"National Sunday Law"

It has been decades since I encountered a Chick tract in the wild (I commuted to college by bus, and the zealots would leave them on the seats)

But this turd showed up (addressed to occupant) in my mailbox yesterday:

National Sunday Law I’m not sure what the bulk rate for sending out 94 page books would be, but it seems like somebody is investing a bit in this. But maybe they came to my door, saw this next to the doorbell and mailed me the book instead?

I couldn’t manage more than quick skim…it is a mixture of Seventh Day Adventest anti-Catholic & Dominionist ramblings stirred in with a large measure of anti-government conspiracy theories.

Since I didn’t actually read the thing, here is a TLDR take-away from amazon reviewer Labarum:

“Having read poor apologetical works by numerous groups, I had come across my share of illogical and at times illucid treatises. Yet National Sunday Law belongs in a class of its own - it may be to apologetics books what Plan 9 from Outer Space is to science fiction movies.”

I just may have to steel myself and dive in and see how crazy these folks are. Soooo hard to turn off the outrage meter since I quit drinking though.

It is a deep pool you are diving into, full of sharks and icebergs, to mix metaphors. There’s more crazy out there than you can imagine. To stay sober, I recommend you start drinking again.

I saw one in Denver International Airport at Christmas. It was resting on top of a urinal; maybe not the best place to put something you want strangers to pick up.

LOL, maybe someone left it in there after having been given it by someone else, to express his own opinion on the matter.

On top of a urinal? I admire his restraint.

Now, National Sundae Law - there’s something I could get behind…

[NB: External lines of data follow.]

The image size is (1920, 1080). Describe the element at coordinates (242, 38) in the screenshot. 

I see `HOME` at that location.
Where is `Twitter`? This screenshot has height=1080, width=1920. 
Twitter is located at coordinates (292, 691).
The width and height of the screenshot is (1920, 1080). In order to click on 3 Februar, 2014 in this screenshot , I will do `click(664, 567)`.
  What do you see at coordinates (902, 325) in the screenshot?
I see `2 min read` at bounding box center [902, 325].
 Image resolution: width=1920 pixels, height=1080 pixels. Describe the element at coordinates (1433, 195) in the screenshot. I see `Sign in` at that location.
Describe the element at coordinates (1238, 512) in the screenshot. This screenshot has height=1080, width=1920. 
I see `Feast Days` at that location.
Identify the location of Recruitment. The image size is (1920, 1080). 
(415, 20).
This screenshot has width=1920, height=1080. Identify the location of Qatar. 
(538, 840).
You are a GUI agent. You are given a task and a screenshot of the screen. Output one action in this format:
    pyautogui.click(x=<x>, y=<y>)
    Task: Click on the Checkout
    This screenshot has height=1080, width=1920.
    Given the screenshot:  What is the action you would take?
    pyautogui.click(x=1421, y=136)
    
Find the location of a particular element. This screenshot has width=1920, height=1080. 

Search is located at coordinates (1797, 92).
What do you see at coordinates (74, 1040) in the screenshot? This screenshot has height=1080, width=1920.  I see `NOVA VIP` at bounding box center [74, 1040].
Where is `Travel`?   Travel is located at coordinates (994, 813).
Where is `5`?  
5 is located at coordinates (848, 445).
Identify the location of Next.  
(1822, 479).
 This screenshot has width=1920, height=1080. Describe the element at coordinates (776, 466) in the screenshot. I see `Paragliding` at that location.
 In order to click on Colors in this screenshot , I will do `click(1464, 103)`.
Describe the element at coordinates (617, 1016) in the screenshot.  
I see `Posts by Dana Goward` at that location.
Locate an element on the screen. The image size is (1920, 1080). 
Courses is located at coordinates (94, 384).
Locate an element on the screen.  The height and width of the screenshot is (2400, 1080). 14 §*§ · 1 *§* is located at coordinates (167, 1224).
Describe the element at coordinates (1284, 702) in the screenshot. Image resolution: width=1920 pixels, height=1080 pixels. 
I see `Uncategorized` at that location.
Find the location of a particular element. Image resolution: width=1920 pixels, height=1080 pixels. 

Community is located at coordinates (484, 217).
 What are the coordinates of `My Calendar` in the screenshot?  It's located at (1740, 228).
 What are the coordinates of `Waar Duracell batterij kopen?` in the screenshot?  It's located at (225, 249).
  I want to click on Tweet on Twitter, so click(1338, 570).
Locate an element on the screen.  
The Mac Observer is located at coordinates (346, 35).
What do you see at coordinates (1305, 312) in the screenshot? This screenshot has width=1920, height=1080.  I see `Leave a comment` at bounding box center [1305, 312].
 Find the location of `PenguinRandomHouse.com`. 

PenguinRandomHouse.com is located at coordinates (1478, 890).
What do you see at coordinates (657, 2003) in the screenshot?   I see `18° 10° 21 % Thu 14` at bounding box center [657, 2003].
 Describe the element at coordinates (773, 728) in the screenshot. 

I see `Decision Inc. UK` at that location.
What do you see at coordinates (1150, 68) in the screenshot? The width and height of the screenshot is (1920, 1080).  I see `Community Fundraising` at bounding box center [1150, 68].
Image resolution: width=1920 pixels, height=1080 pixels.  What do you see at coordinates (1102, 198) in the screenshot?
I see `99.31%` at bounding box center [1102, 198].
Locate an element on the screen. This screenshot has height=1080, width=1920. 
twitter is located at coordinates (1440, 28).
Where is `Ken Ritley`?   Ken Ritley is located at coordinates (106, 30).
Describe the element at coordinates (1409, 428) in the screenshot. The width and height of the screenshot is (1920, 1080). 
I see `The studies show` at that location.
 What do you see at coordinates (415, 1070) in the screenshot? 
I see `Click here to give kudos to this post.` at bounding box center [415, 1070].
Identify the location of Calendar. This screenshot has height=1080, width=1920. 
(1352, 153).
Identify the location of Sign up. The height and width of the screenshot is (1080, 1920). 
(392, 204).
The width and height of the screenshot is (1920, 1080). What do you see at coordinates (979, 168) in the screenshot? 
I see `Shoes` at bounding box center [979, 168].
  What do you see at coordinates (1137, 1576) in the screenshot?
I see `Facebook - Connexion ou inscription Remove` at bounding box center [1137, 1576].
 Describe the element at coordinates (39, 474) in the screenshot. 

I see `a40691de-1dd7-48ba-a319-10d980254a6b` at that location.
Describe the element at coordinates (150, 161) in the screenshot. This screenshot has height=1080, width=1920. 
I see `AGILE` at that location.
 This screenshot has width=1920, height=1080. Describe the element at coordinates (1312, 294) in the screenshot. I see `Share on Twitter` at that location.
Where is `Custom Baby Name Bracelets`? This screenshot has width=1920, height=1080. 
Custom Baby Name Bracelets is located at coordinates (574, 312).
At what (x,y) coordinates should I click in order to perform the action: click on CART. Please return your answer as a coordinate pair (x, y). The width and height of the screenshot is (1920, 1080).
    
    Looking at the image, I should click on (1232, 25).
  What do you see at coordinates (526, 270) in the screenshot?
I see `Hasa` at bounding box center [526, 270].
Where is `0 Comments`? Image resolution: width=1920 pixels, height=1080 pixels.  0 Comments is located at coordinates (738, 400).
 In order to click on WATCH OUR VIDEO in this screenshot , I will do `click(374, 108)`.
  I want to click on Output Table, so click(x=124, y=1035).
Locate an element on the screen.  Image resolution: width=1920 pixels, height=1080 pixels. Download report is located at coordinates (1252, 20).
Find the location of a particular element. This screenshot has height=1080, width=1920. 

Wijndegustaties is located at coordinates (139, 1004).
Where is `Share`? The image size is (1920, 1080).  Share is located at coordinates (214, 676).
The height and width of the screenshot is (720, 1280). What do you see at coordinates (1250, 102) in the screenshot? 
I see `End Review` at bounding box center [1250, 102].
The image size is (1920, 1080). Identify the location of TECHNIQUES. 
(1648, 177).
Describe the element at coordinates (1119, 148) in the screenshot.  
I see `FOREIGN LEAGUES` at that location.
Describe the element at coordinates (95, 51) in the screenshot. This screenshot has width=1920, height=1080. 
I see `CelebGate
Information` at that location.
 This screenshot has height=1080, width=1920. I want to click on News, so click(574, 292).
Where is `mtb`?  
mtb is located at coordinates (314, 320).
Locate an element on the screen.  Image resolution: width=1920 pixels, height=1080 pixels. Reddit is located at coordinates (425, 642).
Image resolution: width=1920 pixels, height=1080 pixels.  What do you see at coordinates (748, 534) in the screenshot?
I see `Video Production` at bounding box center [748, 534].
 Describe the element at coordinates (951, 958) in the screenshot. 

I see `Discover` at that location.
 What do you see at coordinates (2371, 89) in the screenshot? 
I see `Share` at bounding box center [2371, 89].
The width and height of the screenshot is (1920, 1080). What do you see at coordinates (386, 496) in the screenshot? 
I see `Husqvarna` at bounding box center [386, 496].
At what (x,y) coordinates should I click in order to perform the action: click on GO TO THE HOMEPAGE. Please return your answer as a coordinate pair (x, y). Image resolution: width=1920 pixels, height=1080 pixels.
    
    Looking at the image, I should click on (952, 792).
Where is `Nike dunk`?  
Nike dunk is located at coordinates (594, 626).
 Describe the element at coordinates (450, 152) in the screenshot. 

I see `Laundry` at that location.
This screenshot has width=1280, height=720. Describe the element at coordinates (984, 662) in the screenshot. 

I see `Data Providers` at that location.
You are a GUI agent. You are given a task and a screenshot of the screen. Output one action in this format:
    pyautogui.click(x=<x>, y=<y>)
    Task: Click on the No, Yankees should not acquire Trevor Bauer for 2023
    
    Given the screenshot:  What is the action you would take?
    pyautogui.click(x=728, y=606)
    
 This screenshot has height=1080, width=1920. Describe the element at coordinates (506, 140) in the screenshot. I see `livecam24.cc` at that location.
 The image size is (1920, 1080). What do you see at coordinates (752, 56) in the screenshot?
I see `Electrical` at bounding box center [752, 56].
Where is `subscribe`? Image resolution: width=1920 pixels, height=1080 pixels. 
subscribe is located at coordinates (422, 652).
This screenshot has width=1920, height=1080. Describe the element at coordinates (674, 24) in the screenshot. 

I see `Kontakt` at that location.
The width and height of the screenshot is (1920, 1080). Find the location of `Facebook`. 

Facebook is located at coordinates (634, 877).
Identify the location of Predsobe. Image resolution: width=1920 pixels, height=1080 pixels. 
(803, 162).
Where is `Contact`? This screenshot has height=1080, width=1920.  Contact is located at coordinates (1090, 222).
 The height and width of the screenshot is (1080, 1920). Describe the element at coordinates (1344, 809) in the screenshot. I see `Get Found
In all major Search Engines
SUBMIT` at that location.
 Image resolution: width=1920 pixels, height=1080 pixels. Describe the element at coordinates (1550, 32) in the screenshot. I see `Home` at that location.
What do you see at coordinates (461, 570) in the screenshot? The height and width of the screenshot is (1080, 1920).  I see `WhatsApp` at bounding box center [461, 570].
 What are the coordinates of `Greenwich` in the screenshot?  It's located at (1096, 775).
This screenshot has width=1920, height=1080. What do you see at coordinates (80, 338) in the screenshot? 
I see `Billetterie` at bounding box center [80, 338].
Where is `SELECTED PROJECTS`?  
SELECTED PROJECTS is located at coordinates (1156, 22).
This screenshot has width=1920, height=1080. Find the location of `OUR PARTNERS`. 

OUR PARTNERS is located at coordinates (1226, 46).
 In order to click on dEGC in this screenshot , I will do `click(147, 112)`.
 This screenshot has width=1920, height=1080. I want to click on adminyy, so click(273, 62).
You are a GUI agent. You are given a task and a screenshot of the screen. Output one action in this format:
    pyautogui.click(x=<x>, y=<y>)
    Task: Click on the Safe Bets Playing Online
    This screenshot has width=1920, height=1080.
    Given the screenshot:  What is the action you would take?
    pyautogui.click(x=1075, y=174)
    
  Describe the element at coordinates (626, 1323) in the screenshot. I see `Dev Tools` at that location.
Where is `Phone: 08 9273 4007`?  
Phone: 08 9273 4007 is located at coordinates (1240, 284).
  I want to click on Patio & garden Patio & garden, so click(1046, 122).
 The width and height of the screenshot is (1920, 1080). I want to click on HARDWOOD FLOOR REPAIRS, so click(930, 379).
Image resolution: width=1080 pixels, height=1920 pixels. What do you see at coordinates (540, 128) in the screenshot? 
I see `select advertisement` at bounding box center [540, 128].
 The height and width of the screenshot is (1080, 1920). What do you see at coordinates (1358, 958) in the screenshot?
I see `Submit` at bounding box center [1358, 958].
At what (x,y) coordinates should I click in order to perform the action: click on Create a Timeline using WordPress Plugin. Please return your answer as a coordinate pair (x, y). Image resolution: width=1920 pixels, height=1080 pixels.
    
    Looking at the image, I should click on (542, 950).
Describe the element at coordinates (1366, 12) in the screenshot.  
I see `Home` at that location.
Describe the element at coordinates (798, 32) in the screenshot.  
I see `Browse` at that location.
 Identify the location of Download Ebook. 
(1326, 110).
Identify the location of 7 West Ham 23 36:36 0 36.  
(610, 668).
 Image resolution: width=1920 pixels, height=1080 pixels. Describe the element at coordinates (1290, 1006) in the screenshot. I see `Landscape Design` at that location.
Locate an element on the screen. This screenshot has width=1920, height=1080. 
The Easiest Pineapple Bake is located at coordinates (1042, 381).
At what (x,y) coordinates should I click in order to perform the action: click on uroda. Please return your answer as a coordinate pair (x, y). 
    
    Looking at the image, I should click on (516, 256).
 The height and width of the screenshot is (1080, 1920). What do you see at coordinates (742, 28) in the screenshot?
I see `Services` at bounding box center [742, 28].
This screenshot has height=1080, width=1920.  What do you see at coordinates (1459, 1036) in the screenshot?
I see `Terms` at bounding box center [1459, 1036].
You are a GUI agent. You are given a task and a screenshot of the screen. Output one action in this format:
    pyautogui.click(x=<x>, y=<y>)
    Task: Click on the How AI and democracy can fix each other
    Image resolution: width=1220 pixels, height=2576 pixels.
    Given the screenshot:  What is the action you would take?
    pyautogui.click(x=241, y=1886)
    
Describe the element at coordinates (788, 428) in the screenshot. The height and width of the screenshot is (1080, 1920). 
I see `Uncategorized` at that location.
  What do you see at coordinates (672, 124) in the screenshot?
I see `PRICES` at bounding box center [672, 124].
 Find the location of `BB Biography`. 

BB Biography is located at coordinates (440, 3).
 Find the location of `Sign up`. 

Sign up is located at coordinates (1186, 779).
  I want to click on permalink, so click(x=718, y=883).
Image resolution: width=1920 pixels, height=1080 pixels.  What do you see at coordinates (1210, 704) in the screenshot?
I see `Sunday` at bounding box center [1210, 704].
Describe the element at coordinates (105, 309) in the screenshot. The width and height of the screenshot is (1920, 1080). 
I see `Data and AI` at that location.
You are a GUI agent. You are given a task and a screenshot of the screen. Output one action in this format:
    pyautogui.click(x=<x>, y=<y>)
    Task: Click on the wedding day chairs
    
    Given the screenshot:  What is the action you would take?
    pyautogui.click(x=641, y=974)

So do the janitors, I’m sure. Putting it where the rest of the pure shit goes would make their job a lot harder.

It’s a Seventh-day Adventist book. The local church or some zealous member may have sent it out.

The SDA teaching is that keeping Sunday as the Sabbath is the “mark of the beast” foretold in Revelation 13, and that it will be the question of which day (Saturday, the true Sabbath of God or Sunday, the devil’s vile substitute) is the proper Sabbath that will separate true Christians from all others in the end time just before Christ returns. According to the prophecies of Ellen G. White, the late prophetess of Seventh-day Adventism, many nations will enforce Sunday-keeping laws and will persecute keepers of the true Sabbath. Ultimately, Christ will return and destroy the Sunday-keepers.

Yes, that’s the official doctrine of a well-known church with several million followers.

That is why I call myself an “areligionist” instead of an atheist. I am willing to accept there may be some all-in guiding purpose to the universe (albeit I haven’t seen much of it), but the idea of any religion, past, present, or future having a hammer lock on the ‘truth’ is something I refuse to accept. Evidence such as this only bolsters my opinion.

How old is it? I wonder if it’s the same one I found at my doctor’s office over a decade ago.

I’d tell you what I remember was in that one, but I’m sure the teachings are the same. The Catholic Church is the Antichrist, proven by saying the number of years of something Catholic related was the same as the number of days in 3.5 years from the booknof Daniel, I think.

I was into reading about various eschatologies back then, and this was something new.

Probably. I’m pretty sure I’ve seen that same book circulating since at least the 1970s.

I’m a practicing Catholic and I have fellow Catholic friends who would like to get a copy of “What happens when your child marries a Catholic” that I remember in the pamphlet rack in a Baptist church from the 50’s.

Anybody ever see one of those? I think all the women are supposed to become nuns but I was about 8, so the idea that “they are spawn of the devil” comes from somewhere else.